Questions about cal_knowledge_quadrants

Open BUGLI27 opened this issue 1 year ago • 1 comments

answer_correct = False
        if 'answer' in item and item['answer'] == 'This question is beyond the scope of my knowledge, and I am not sure what the answer is.':
            y_true.append(1)
        else:
            y_true.append(0)

There is no 'answer' attribute in item, which results in the questions all being marked as not known(The y_true will be 0 forever). It's really weird. In my opinion, IDK threshold should be used to judge whether the model knows the answer.

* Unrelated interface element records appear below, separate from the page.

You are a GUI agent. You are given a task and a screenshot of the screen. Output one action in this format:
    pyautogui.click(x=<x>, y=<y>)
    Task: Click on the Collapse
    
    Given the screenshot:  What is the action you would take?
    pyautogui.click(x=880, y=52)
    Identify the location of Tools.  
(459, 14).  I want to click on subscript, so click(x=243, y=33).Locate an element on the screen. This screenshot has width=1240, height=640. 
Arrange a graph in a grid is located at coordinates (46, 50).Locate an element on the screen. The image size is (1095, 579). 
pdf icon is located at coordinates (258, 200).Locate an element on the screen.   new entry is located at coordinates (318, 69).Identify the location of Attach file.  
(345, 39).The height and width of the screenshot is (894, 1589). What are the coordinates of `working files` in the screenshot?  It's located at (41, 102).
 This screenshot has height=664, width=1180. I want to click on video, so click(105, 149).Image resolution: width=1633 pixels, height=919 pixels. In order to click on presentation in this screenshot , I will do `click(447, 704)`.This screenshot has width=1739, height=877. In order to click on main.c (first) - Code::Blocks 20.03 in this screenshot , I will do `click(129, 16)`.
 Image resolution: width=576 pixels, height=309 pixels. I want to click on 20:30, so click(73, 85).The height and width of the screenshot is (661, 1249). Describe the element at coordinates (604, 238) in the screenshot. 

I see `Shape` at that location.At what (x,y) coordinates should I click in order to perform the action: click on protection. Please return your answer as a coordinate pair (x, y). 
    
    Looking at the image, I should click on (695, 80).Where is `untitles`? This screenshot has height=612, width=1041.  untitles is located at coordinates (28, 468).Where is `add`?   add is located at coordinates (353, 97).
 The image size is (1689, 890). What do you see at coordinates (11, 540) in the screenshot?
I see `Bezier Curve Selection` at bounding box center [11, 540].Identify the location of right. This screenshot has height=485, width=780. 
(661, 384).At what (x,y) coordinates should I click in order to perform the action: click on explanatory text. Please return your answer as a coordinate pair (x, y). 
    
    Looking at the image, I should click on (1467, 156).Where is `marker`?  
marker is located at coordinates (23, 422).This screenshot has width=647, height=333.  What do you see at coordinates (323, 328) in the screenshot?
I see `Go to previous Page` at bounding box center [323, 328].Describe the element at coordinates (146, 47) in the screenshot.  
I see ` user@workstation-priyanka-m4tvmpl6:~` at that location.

if 'This question is beyond the scope of my knowledge, and I am not sure what the answer is.' in item['generated_answer']:
            y_pred.append(1)
        else:
            y_pred.append(0)

Besides, when cal know quads of Prompt method, isn't the judge rule too strict? It's nearly IMPOSSIBLE for Prompt method to output 'This question is beyond the scope of my knowledge, and I am not sure what the answer is.' because the prompt is "Answer the following question, and if you don't know the answer, only reply with 'I don't know' <Question>". As a result, the y_pred will be 0 forever.

if y_true[-1] == 1: # marked as I dont know
            if y_pred[-1] == 1: # refuse to answer
                sample_disribution['Known Unknowns'] += 1
            else:
                if answer_correct: # give a correct answer
                    sample_disribution['Known Knowns'] += 1
                else: # give a wrong answer
                    sample_disribution['Unknown Unknowns'] += 1
        else: # marked as I know
            if y_pred[-1] == 1: # refuse to answer
                sample_disribution['Unknown Knowns'] += 1
            else:
                if answer_correct: # give a correct answer
                    sample_disribution['Known Knowns'] += 1
                else: # give a wrong a answer
                    sample_disribution['Unknown Unknowns'] += 1

The cal code that really works is the following:

 if answer_correct: # give a correct answer
    sample_disribution['Known Knowns'] += 1
else: # give a wrong a answer
    sample_disribution['Unknown Unknowns'] += 1

As a result, the know quad will only contain IK-IK and IDK-IDK.

Nov 08 '24 03:11 BUGLI27

Yeah, the idk template is too strict for Idk-prompting. We directly whether "I don't know" in the response instead of the whole idk template for Idk-prompting.

Dec 13 '24 03:12 xiami2019